County Public Health Officer Penny Borenstein is developing a plan to slowly roll back the order that’s been in place for more than a month to slow the spread of the coronavirus. That plan wouldn’t go into effect until the governor lifts his order, giving counties more local control. The letter expresses support for Newsom’s plans for transition and encourages collaboration.
“Our next steps are really focused on ‘How do we get our community back to some semblance of normal? How do we get our workers back in the workforce?’” Borenstein said at a virtual Board of Supervisors meeting Tuesday morning.
“We’ve been working aggressively on a very short timeline to develop a framework for doing just that.”
The health officer first issued a shelter-at-home order March 18 to slow community spread of COVID-19 to prevent local healthcare facilities from being overwhelmed. Since then, Borenstein has said the community effectively flattened the curve. As of April 28, the county confirmed 173 cases of COVID-19 and one death.
The county also erected an alternate care site at Cal Poly that could expand in capacity to provide care to more than 900 COVID-19 patients, if necessary.

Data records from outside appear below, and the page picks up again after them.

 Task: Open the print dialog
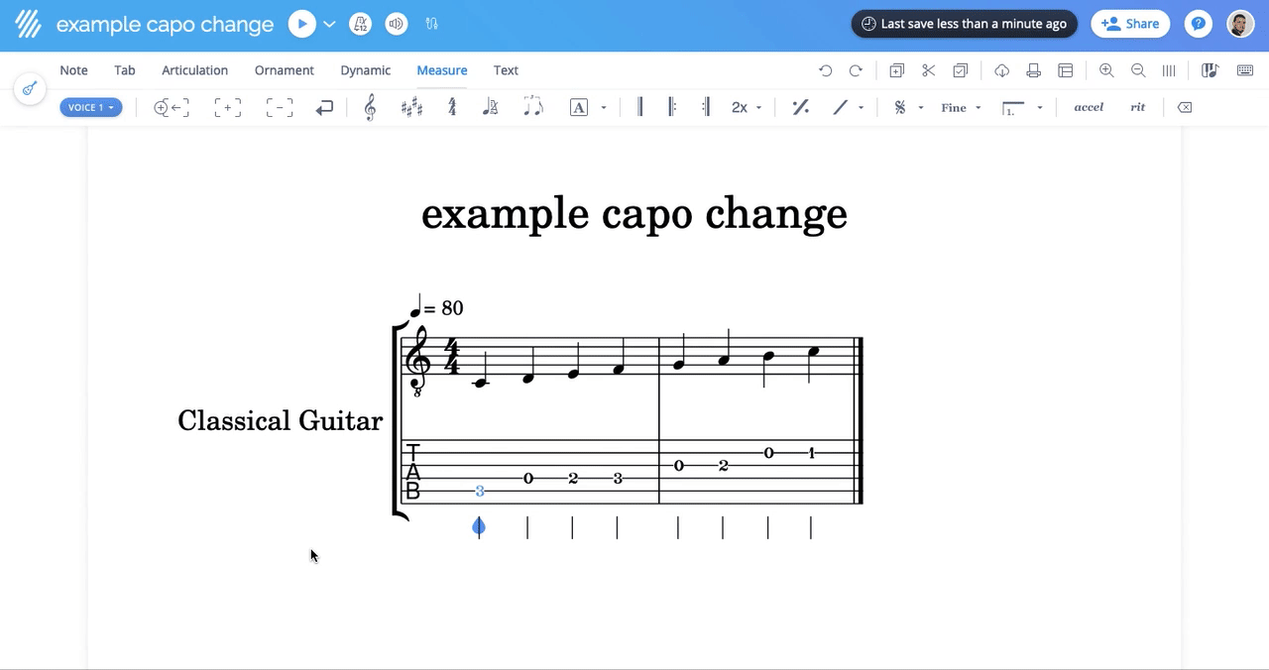(1033, 70)
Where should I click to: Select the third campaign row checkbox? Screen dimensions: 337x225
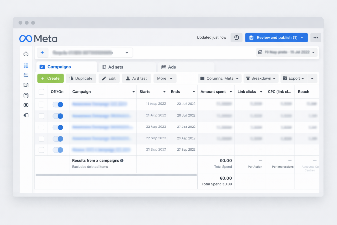pyautogui.click(x=41, y=127)
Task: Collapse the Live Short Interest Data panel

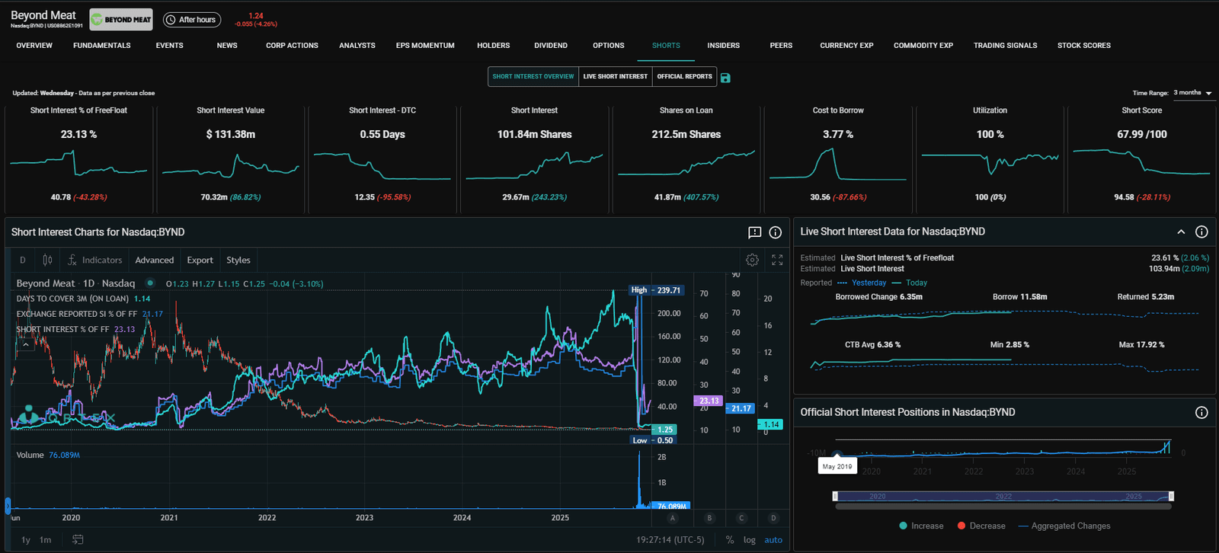Action: click(x=1181, y=232)
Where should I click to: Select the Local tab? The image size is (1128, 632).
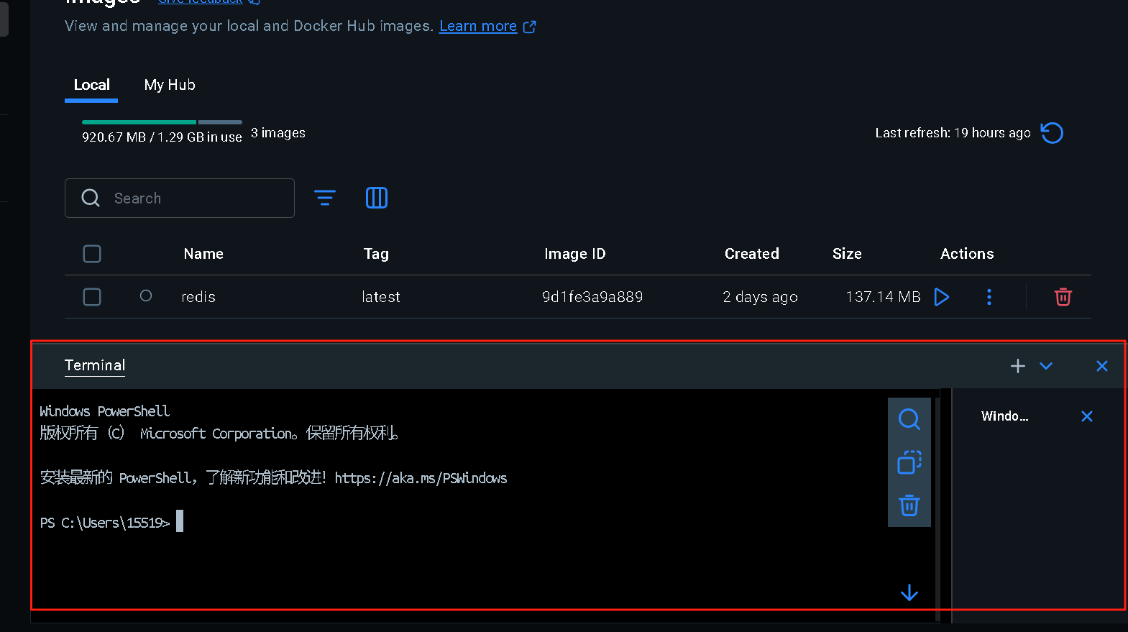coord(91,85)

Meanwhile, more around 19,000 workers in the county have applied for unemployment benefits as hundreds of businesses were forced to shutter, some of which might never reopen. And, more residents are seeking assistance for food and help covering the cost of rent and bills.
Plan will be released this week
Retail establishments, manufacturers, offices that can’t operate remotely and public spaces will be the in the first wave of workplaces to be allowed to reopen statewide in California, but the state isn’t yet ready to make that move, Newsom said Tuesday. First, he said, the state has to increase testing and hospital capacity.
Details of which county businesses might be allowed to open first under local guidelines are not yet available. The proposed draft framework will be released publicly on Friday, and the county will accept public input.
That doesn’t mean it will be determined by public vote. Rather, the guidelines will come in the form of a revised public order issued by Borenstein.
“We will not be going back to business as usual,” Borenstein said. Instead, residents will continue to see marks on store floors to encourage social distancing and lines outside to limit the number of people allowed in at once.
Borenstein did provide insight into how the county will decide whether to progress will rolling back shelter orders. Any sustained increase in the daily number of confirmed cases or concerning trends in transmission of the virus, for example, may result in the county again tightening social distancing requirements.
It could look like two steps forward, one step back, Borenstein said.
This doesn’t mean the county will be welcoming back tourists yet. Emergency Services Director Wade Horton made that clear Tuesday, saying: “It is not the time to come to San Luis Obispo County to recreate at this point.”
The framework for reopening is under review by a committee that includes supervisors Lynn Compton and Bruce Gibson, and mayors of Grover Beach and Atascadero, Jeff Lee and Heather Moreno.
In addition, around 250 people representing 20 different sectors reviewed parts of the framework to provide insight on potential impacts or unintended consequences, Horton said.
County officials are looking to the governor to make changes before adjusting local guidelines. Supervisors on Tuesday approved a cover letter to be sent to Newsom with the county’s proposed framework.
It says the board endorses the state’s “Roadmap to Modify the Stay-At-Home Order,” released April 14, and appreciates the view that, “localism is determinative.”
SLO County has allowed some businesses to reopen
For now, without the state having relaxed its order, the county has already allowed some businesses to reopen within existing law.
“We are a very rural county. We are not like L.A. or San Francisco, or some of the more populated counties,” said Supervisor Lynn Compton, chairwoman of the board. “(We are) asking the governor to look at us differently and don’t throw us in with all other counties, and look at every county and see if they are prepared.”
Still, she said, “We’re not saying open right this second. We’re being responsible.”
Public response to the plan is mixed and the issue is divisive, if comments made Tuesday are representative of wider opinion. The Board of Supervisors heard more than a dozen public comments via recorded voicemails or live call-ins at Tuesday’s meeting.
While one woman said, “I think y’all are crazy” for considering reopening, another said, “there is no reason for keeping us locked down,” and described the shelter-at-home order as government overreach.
The board meets again May 5.
Correction: This story was updated April 29 to correct the intent and language of the letter sent by SLO County to Gov. Gavin Newsom.